Other than the obvious Middle Eastern Empires (Egypt, Babylon), we should also consider Chinese and Indian civilizations. They made huge contributions to civilization, from gunpowder to mathematics, but if you live in the West you probably didn't cover that much in school, so you think they weren't as important.

But the Romans took the Greek philosophy (by brute force as it happens) and spread it, essentially creating todays developed world. The developed world today is essentially based on where the romans conquered and where those countries managed to outnumber the natives (ie. America, Australia, New Zealand).

The ideals of Western civilization came from the Greeks, but without the Romans it would never have spread.

We're talking about influence here, not importance.

Can you explain what you mean please?

The Romans are undeniably one of the most important civilizations in history.  However, that does not make them one of the most influential.  You yourself describe them as taking Greek culture and spreading it.  THEY are not influencing anyone.  The Greeks are.  The messenger has no influence over the message he delivers.

 

That's just totally ridiculous, man.

It almost sounds like you think ideas are magical entities.

Application and realization of ideas is just as important as coming up with ideas.
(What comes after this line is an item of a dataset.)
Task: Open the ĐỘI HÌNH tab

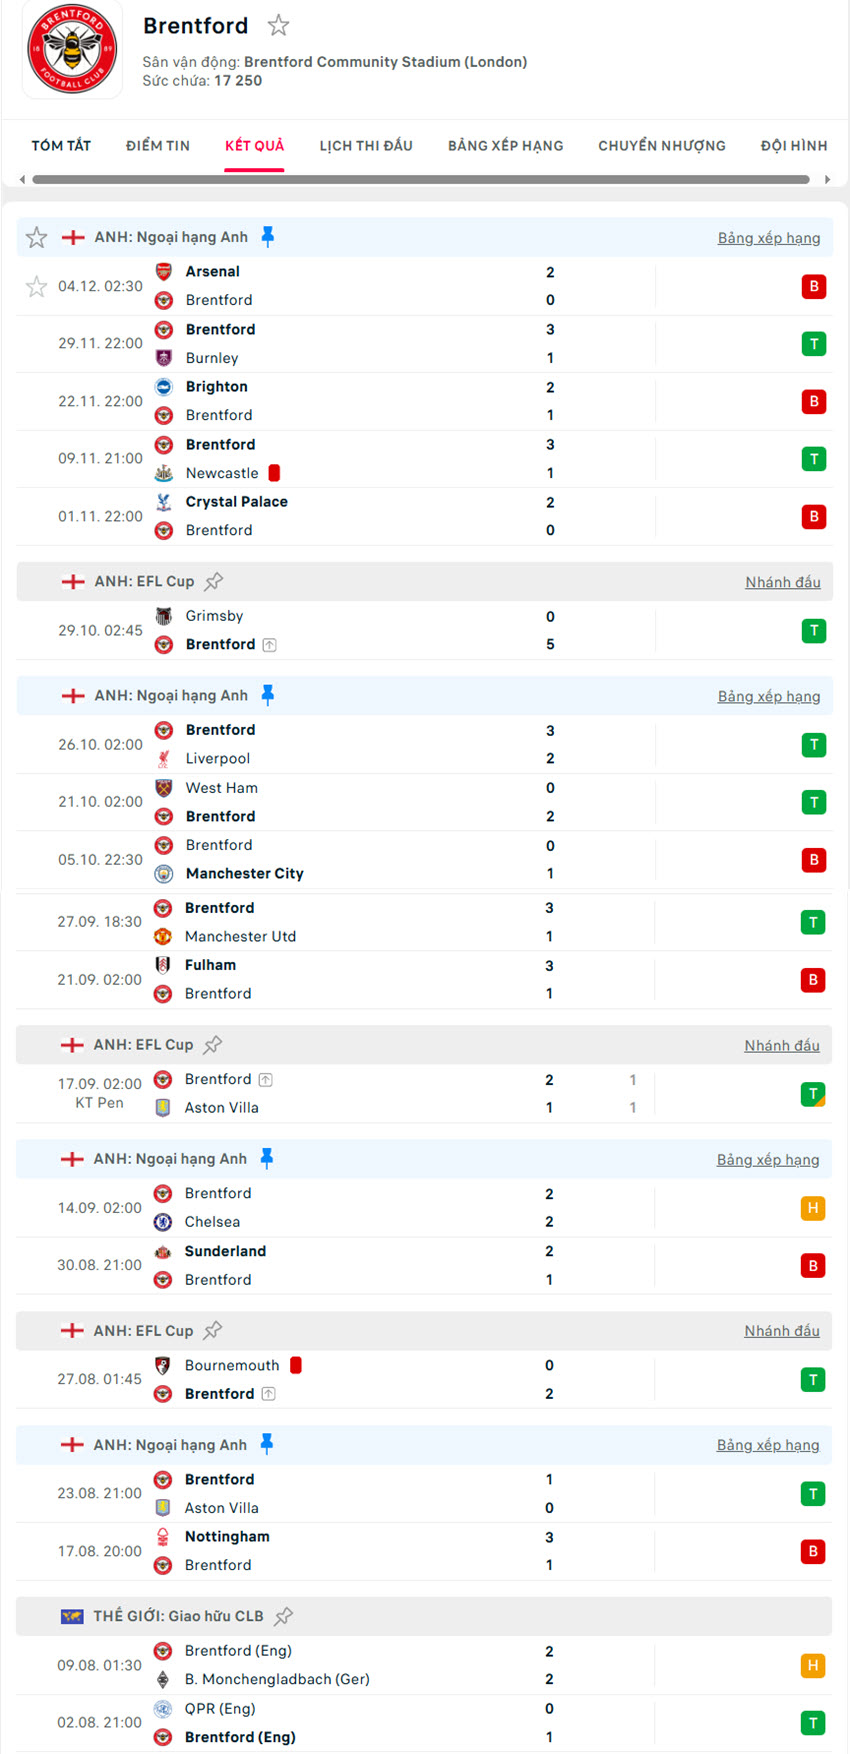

If a mafia boss tells his thug to murder someone, the thug still influenced the murdered person. Clearly they both influenced the victim. And in the case of Romans versus Greeks it's even more complicated since the Romans didn't just passively take orders from the Greek.

Agreed.  However, again, we're talking about influence, not importance.  The two concepts are very distinct.  Your use of the word influence in your example is just terrible.  You can't just substitute influence for any old verb (in this case, killed).

Rath admits that the ideals of Western civilization came from the Greeks.  THAT is influence.  THEIR ideas are the ones that influence us today.  The Romans spreading those ideas is very important, but it doesn't magically mean they're the ones influencing Western cultures with those beliefs.  It's still the Greeks beliefs that are influencing cultures.  I guess you could argue that the Romans basically decided that Greek beliefs were best, and then imposed that decision on Western culture, but it's still the Greeks who influenced the Romans who influenced everyone, so my point still stands even if you look at it from that perspective.

Now I'm not one who underrates the Greek. I'm borderline putting them first before the Romans.

I understand what you mean, but I think we define influence differently. I may be wrong, but in my book influence simply means that something affects something else. It could be an idea, it could be a physical action. Both bear weight, and that's why it's so hard at least for me to decide if the Greeks or the Romans were the most influential.